The test is essentially a platform. The main use that we’ve studied so far is to find the myeloma cells and tell if they’re proliferating. But you can also substitute different reagents to answer different questions. So, for example, we had a clinical trial where we had a very, very specific drug and what we wanted to know in advance was does a given patient’s cancer have the drug target or not. This platform can answer that question. So we used the same platform with some different reagents before patients were enrolled in trials to answer do they have the drug target or not. Then in another use, which some people are interested in, is minimal residual disease. So, for example, we have found that there are certain proteins that are only present in the cancer cells and not in any normal cells so you can use the platform after therapy to see if there are any cancer cells left. And it’s very sensitive, it’s more sensitive than flow cytometry, etc., for a number of reasons.

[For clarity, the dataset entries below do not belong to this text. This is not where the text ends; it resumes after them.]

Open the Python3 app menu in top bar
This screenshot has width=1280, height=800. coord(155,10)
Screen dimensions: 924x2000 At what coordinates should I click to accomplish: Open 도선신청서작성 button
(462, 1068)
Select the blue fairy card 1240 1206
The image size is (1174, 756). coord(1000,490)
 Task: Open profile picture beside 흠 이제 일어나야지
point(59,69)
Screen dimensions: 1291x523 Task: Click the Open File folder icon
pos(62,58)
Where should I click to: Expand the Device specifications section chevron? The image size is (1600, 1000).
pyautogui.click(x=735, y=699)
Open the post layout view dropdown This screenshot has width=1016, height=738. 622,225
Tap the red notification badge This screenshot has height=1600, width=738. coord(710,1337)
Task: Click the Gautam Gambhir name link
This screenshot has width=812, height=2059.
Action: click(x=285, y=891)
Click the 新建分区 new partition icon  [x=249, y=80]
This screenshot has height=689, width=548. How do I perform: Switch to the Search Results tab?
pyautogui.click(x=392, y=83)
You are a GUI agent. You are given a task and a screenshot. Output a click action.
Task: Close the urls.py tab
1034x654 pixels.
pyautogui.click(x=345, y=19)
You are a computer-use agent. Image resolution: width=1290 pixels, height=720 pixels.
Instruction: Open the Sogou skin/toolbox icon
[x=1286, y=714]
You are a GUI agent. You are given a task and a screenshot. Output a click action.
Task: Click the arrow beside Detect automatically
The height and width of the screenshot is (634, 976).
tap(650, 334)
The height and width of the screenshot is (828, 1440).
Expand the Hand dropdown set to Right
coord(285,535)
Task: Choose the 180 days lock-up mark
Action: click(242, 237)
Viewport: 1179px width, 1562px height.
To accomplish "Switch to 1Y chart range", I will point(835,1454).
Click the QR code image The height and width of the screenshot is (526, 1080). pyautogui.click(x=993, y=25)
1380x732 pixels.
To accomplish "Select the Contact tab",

Does the test have other uses?

One of the things that’s most interesting to me is that you can do the tests early on. So, for example, in our clinical trial we used the test to say is the drug target there and if it was there the patient could go on trial and if it’s not there we save the patient the agony because it was going to be a worthless therapy and there was no other way to answer that question. And then when the patients went on trial we used the method to see if it was working and we could tell if the drug is working in less than a week whereas the usual way is you treat the patient, a couple of months later you do a clinical assessment and see whether they’re working or not. We can save all that time and all that agony by doing this testing early on to see if a drug is working. And then that helped us in that trial to decide whether to increase the dose or decrease the dose etc.